SummaryTables.jl is a Julia package for creating publication-ready tables in HTML, docx, LaTeX and Typst formats. Tables are formatted in a minimalistic style without vertical lines.
SummaryTables offers the table_one
, summarytable
and listingtable
functions to generate pharmacological tables from Tables.jl-compatible
data structures, as well as a low-level API to construct tables of any
shape manually.
data = DataFrame(
sex = ["m", "m", "m", "m", "f", "f", "f", "f", "f", "f"],
age = [27, 45, 34, 85, 55, 44, 24, 29, 37, 76],
blood_type = ["A", "0", "B", "B", "B", "A", "0", "A", "A", "B"],
smoker = [true, false, false, false, true, true, true, false, false, false],
)
table_one(
data,
[:age => "Age (years)", :blood_type => "Blood type", :smoker => "Smoker"],
groupby = :sex => "Sex",
show_n = true
)
data = DataFrame(
concentration = [1.2, 4.5, 2.0, 1.5, 0.1, 1.8, 3.2, 1.8, 1.2, 0.2,
1.7, 4.2, 1.0, 0.9, 0.3, 1.7, 3.7, 1.2, 1.0, 0.2],
id = repeat([1, 2, 3, 4], inner = 5),
dose = repeat([100, 200], inner = 10),
time = repeat([0, 0.5, 1, 2, 3], 4)
)
listingtable(
data,
:concentration => "Concentration (ng/mL)",
rows = [:dose => "Dose (mg)", :id => "ID"],
cols = :time => "Time (hr)",
summarize_rows = :dose => [
length => "N",
mean => "Mean",
std => "SD",
]
)
categories = ["Deciduous", "Deciduous", "Evergreen", "Evergreen", "Evergreen"]
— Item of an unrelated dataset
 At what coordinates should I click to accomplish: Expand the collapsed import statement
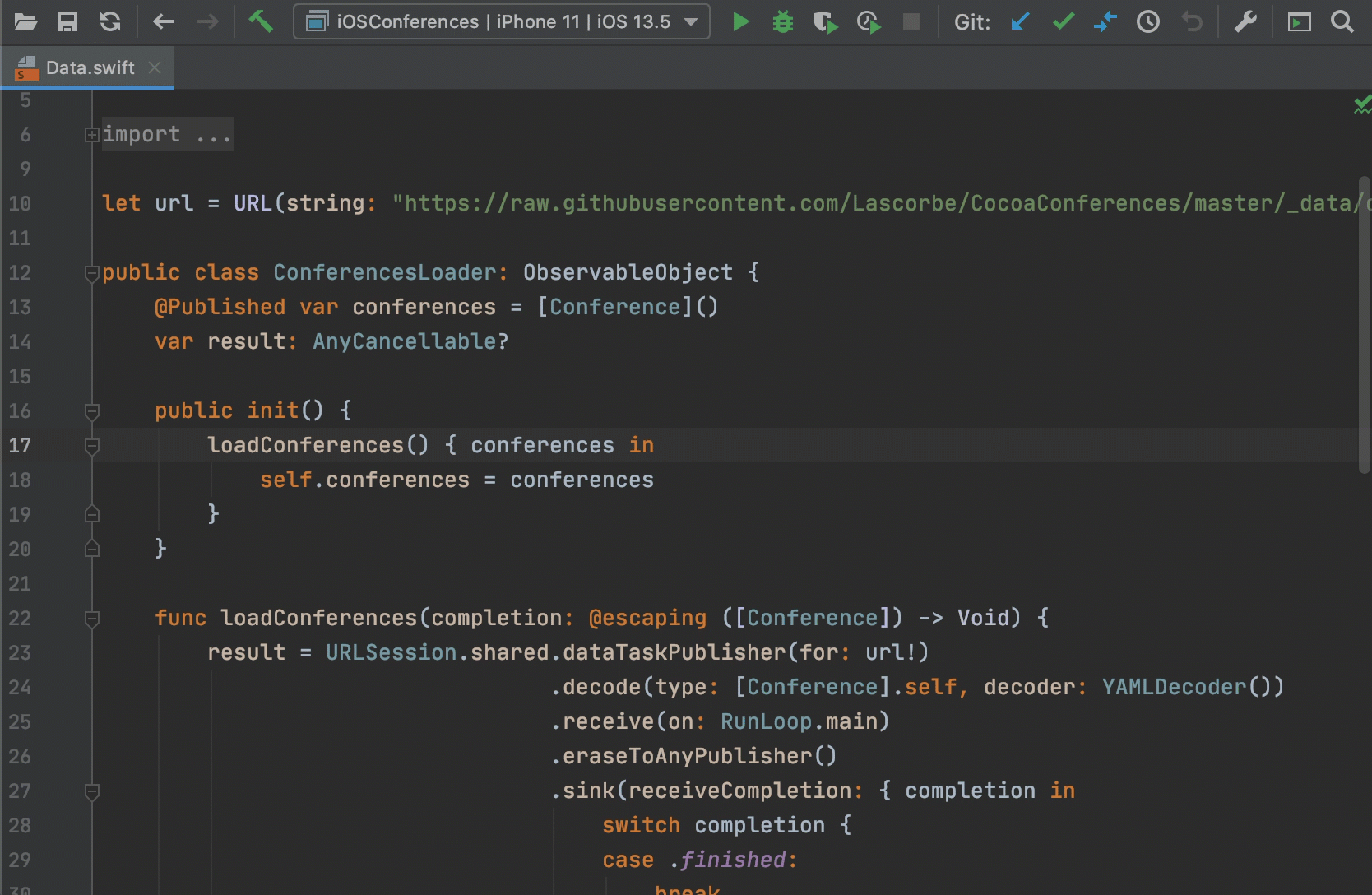tap(91, 134)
species = ["Beech", "Oak", "Fir", "Spruce", "Pine"]
fake_data = [
"35m" "40m" "38m" "27m" "29m"
"10k" "12k" "18k" "9k" "7k"
"500yr" "800yr" "600yr" "700yr" "400yr"
"80\$" "150\$" "40\$" "70\$" "50\$"
]
labels = ["", "", "Size", Annotated("Water consumption", "Liters per year"), "Age", "Value"]
body = [
Cell.(categories, bold = true, merge = true, border_bottom = true)';
Cell.(species)';
Cell.(fake_data)
]
Table(hcat(
Cell.(labels, italic = true, halign = :right),
body
))
PrettyTables.jl is a well-known Julia package whose main function is formatting tabular data, for example as the backend to DataFrames.jl. PrettyTables supports plain-text output because it is often used for rendering tables to the REPL, however this also means that it does not support merging cells vertically or horizontally in its current state, which is difficult to realize with plain text.
In contrast, SummaryTables’s main purpose is to offer convenience functions for creating specific scientific tables which are out-of-scope for PrettyTables. For our desired aesthetics, we also needed low-level control over certain output formats, for example for controlling cell border behavior in docx, which were unlikely to be added to PrettyTables at the time of writing this package.